§ **REQUEST**
List each line of the items below that contains the string "height". Case counts.

(Item-finding records)
==============================

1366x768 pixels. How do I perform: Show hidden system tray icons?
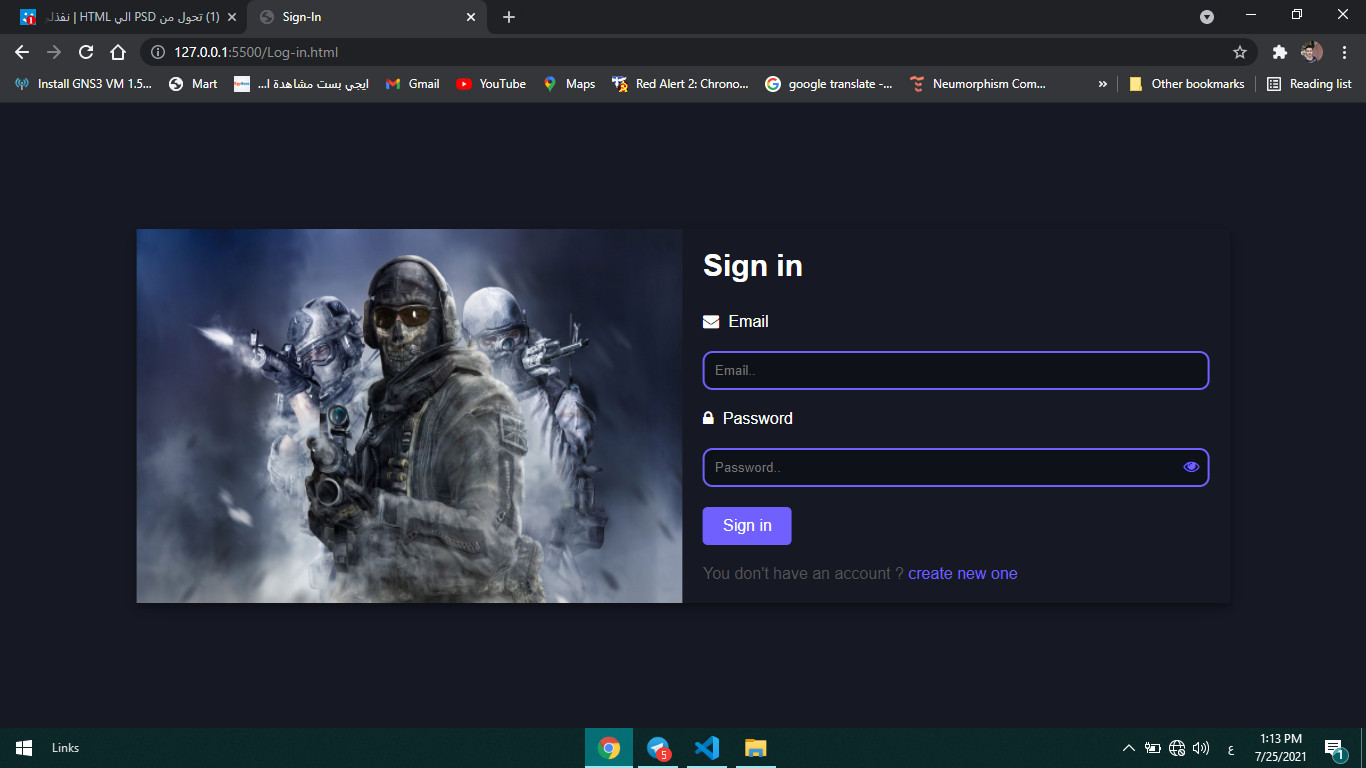[x=1128, y=747]

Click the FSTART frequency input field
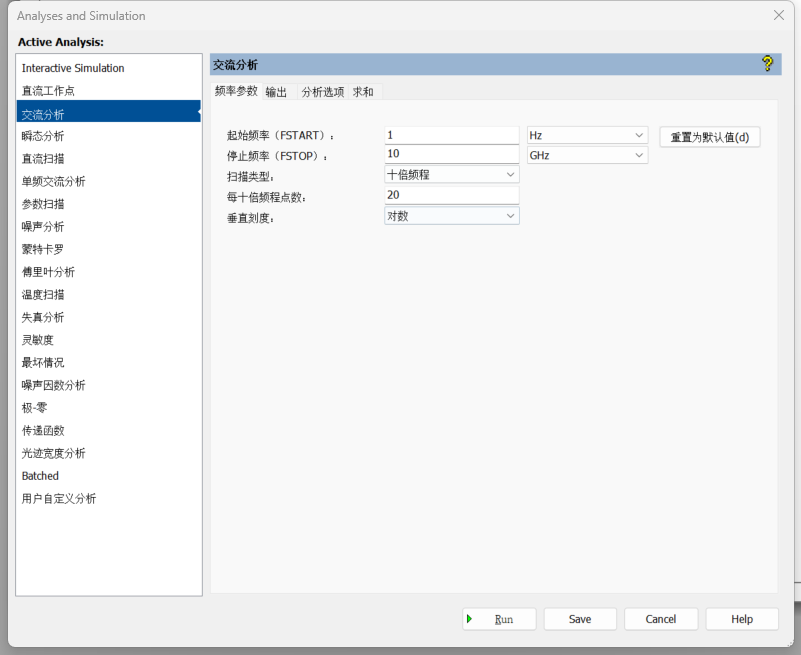point(451,134)
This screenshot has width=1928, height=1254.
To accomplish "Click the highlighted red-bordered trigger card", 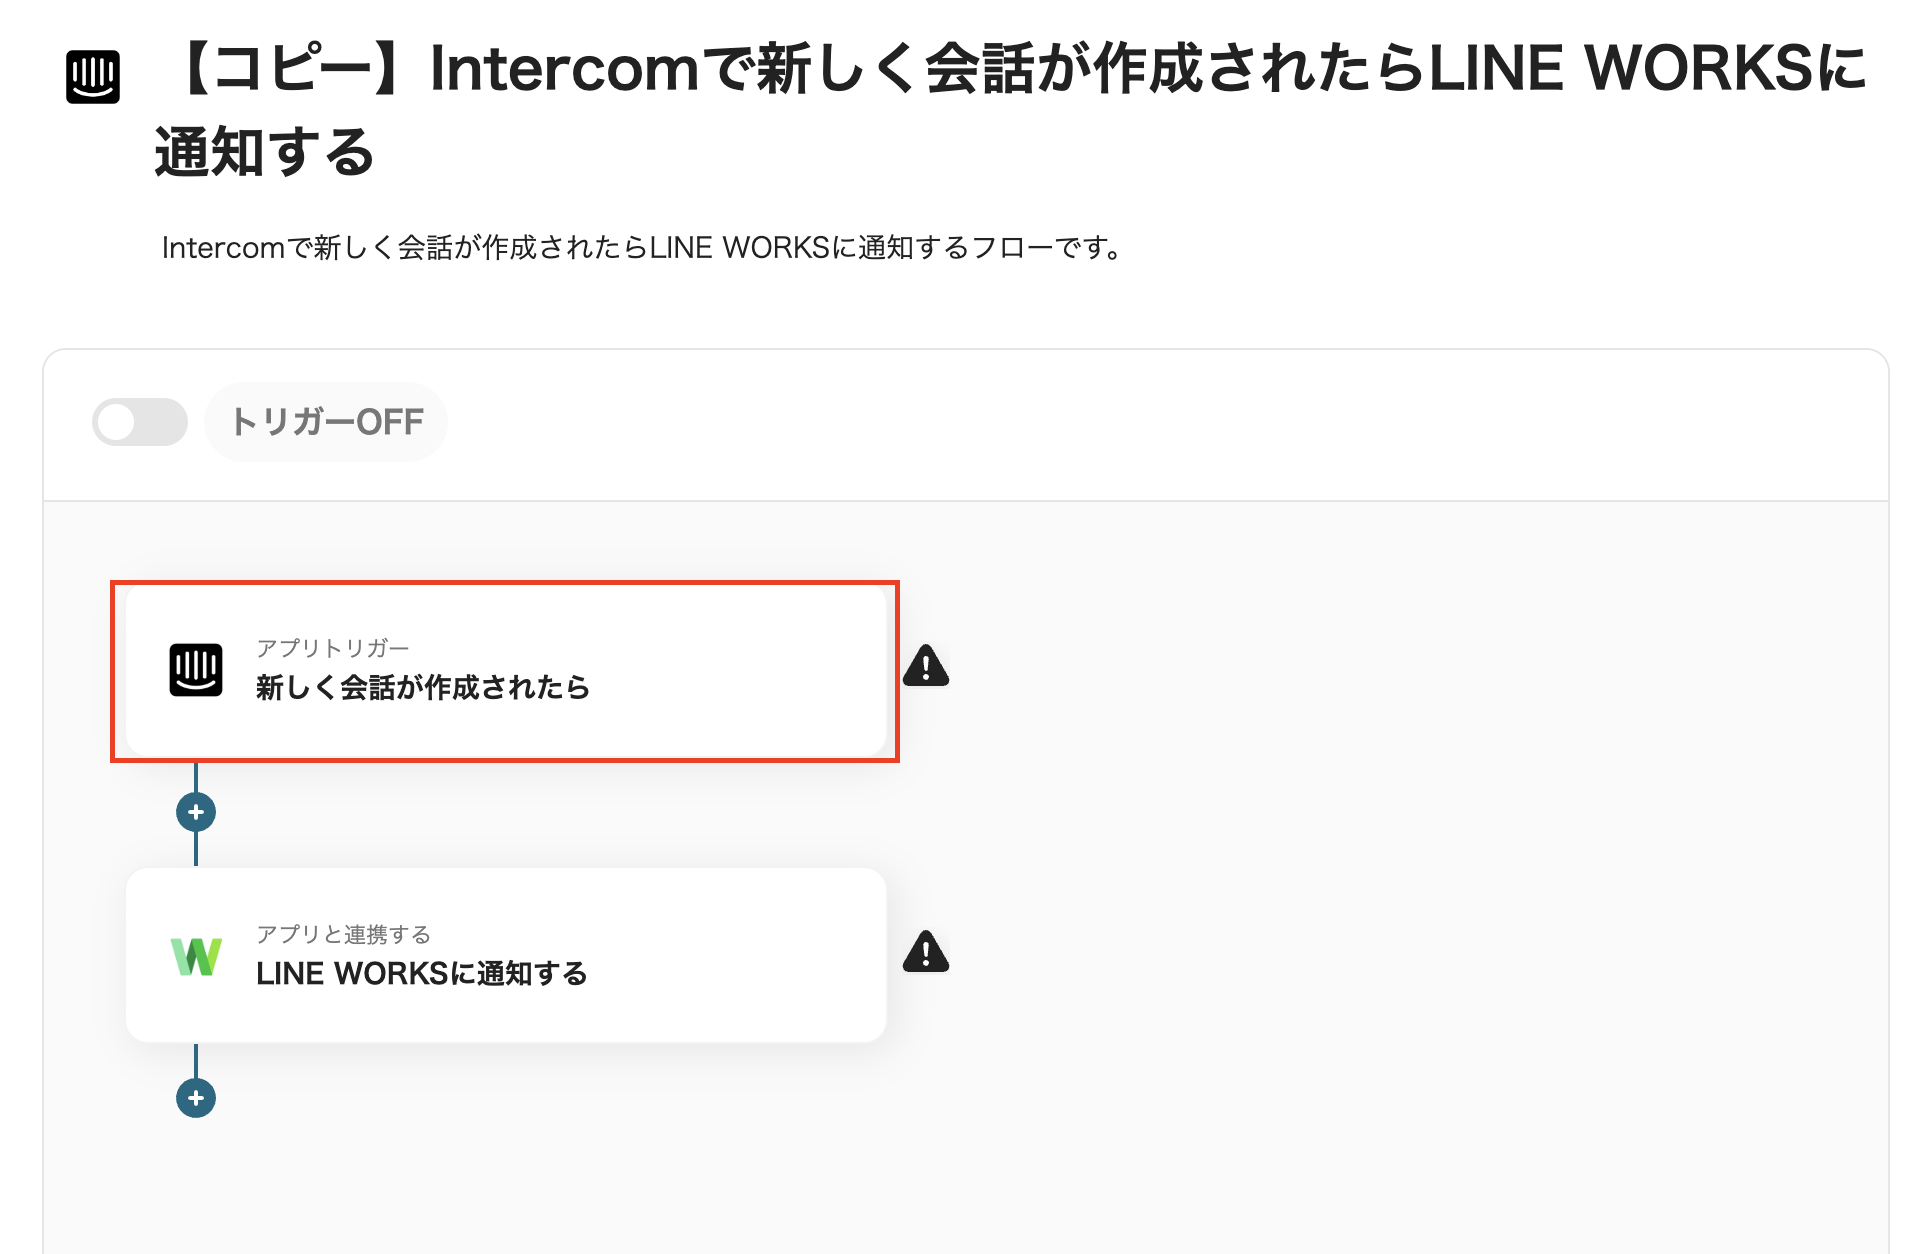I will coord(505,670).
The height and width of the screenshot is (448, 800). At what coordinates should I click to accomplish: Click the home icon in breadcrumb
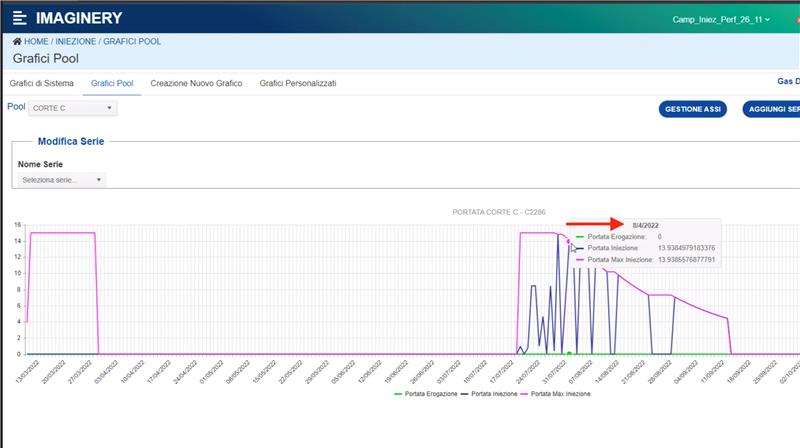pyautogui.click(x=17, y=42)
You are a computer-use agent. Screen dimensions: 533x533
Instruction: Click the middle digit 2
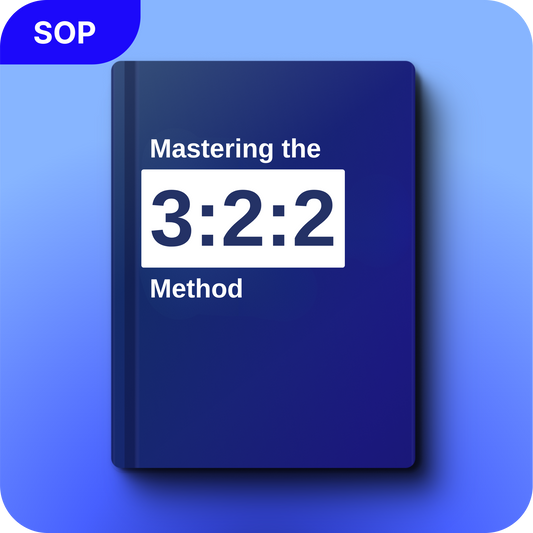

==============================

§ **RESULT OF THE TASK**
This screenshot has width=1928, height=1254.
The height and width of the screenshot is (448, 800). At what coordinates should I click to accomplish: Click the home icon in breadcrumb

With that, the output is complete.